Exercise description:
Please write out exactly the lines from the one with "Given: Open the IP link 223.120.16.141" through the end of the data below, both ends included, and omit any pictures.

The data:
BEGIN
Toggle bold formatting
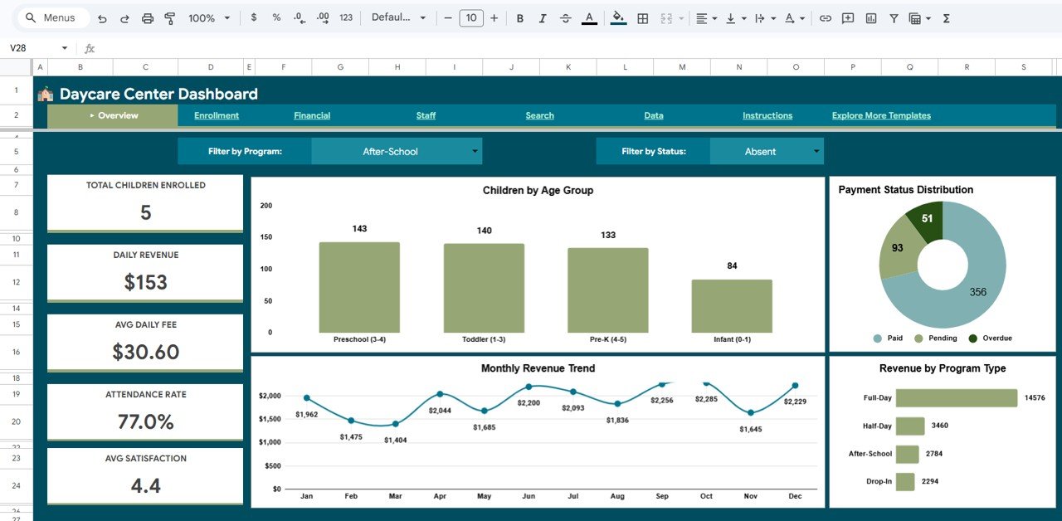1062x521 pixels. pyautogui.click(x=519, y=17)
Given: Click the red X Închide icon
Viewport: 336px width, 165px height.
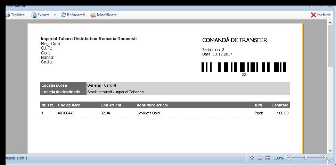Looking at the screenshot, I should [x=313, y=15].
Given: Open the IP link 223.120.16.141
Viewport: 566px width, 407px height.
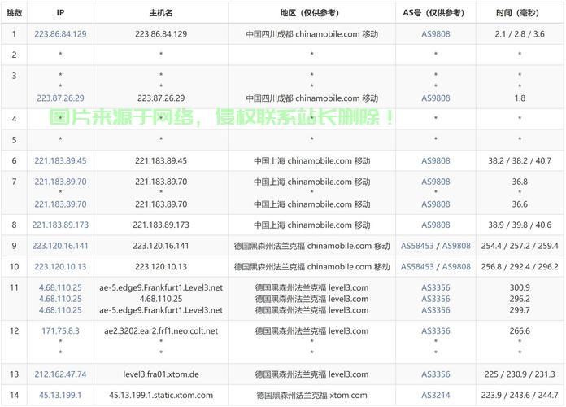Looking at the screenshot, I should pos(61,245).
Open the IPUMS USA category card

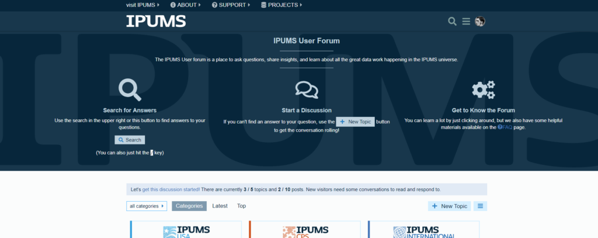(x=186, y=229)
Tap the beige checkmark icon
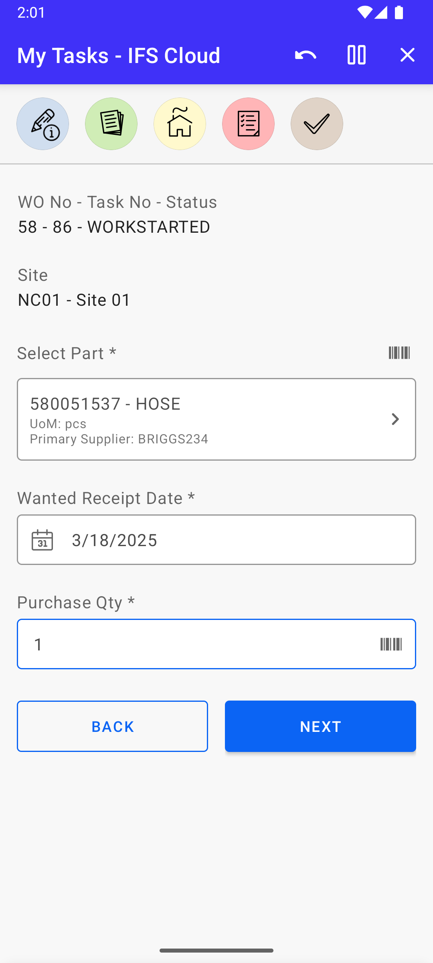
END
Expected answer:
Given: Open the IP link 223.120.16.141
Viewport: 566px width, 407px height.
Looking at the screenshot, I should pos(61,245).
Open the IPUMS USA category card

(x=186, y=229)
Tap the beige checkmark icon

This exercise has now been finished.